Economia Siracusa

Siracusa, Costa Crociere e Msc, e i 3 milioni di euro di tasse versate

Arrivano circa 300 navi l’anno al pontile di Santa Panagia che pagano, a bilancio regionale, circa 3 milioni di euro l’anno quale tassa d’ancoraggio

Siracusa - Entro l’inizio del 2019 i lavori sulla banchina 2 del Porto Grande dovrebbero concludersi. E Costa Crociere con Msc osservano con attenzione, perché quest’opera diventa fondamentale per inserire Siracusa tra le tappe fisse delle due compagnie. È quanto emerso durante la conferenza stampa tenuta dal comandante uscente della Capitaneria di Porto Giuseppe Sciarrone per i saluti di commiato e, al contempo, per presentare il successore, Luigi D’Aniello.

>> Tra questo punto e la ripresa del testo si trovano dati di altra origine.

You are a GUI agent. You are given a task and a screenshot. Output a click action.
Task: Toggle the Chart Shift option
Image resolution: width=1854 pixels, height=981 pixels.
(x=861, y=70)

“Tra fine anno 2018 e inizio 2019 avremo a disposizione la banchina 2 da oltre 300 metri – ha specificato il comandante Sciarrone – e in base alle interlocuzioni avviate con il presidente di Costa Crociere e con Msc, che più volte è venuta d’inverno in città, risulta forte l’interesse delle due compagnie. Il sogno è quello di poter ospitare 5 navi da crociera contemporaneamente, così da costituire un volano per la crescita del turismo anche in Ortigia. Quest’anno siamo riusciti ad ospitarne tre in contemporanea”. Nel 2017 sono approdate al Porto Grande 89 navi da Crociera e oltre 830 yacht ma si può fare di più.

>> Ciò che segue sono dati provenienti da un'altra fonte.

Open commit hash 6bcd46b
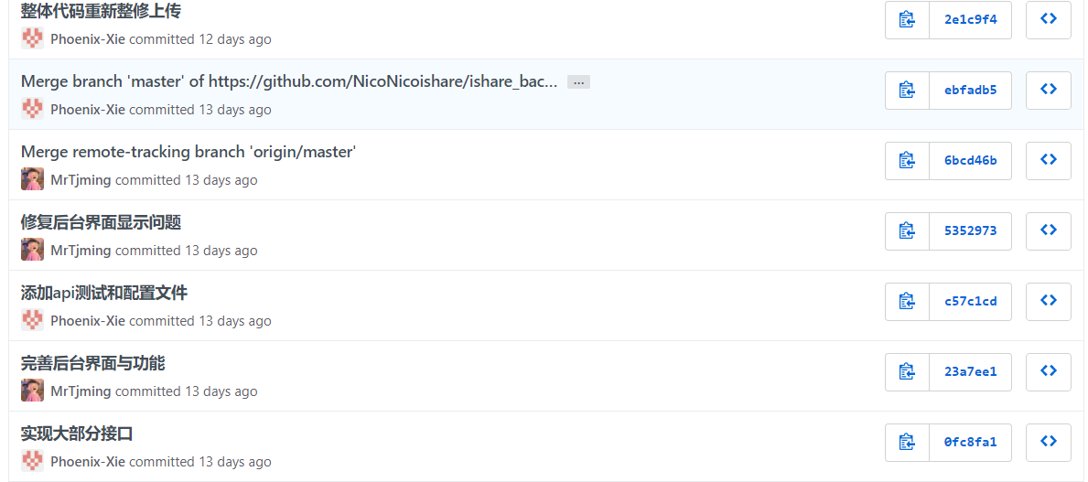 pyautogui.click(x=970, y=160)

Se nell’ultimo biennio di comando il comandante Sciarrone si è dedicato alla riqualificazione delle banchine portuali e della segnaletica, al controllo nei varchi portuali, alla videosorveglianza nei porti e nell’Area marina protetta del Plemmirio e all’ammodernamento del punto di sbarco del pescato a Siracusa e dell’approdo di Ognina, ci sono ancora maxi progetti che non è riuscito a portare a termine e per questo invita le amministrazioni locali a interessarsi: predisposizione dei Piani regolatori del Porto Grande e Piccolo, sviluppo del porto turistico Marina di Archimede e della stazione marittima e diga di protezione al Porto Marmoreo.

E c’è anche un’indicazione all’amministrazione comunale, prima di andare via. Siracusa è uno snodo petrolifero internazionale e arrivano circa 300 navi l’anno al pontile di Santa Panagia che pagano, a bilancio regionale, circa 3 milioni di euro l’anno quale tassa d’ancoraggio. La Capitaneria di Porto ha avanzato la proposta di storno, almeno parziale, di tali somme al Comune (o ad altri enti locali) così da per poter essere reinvestite nella manutenzione dei porti.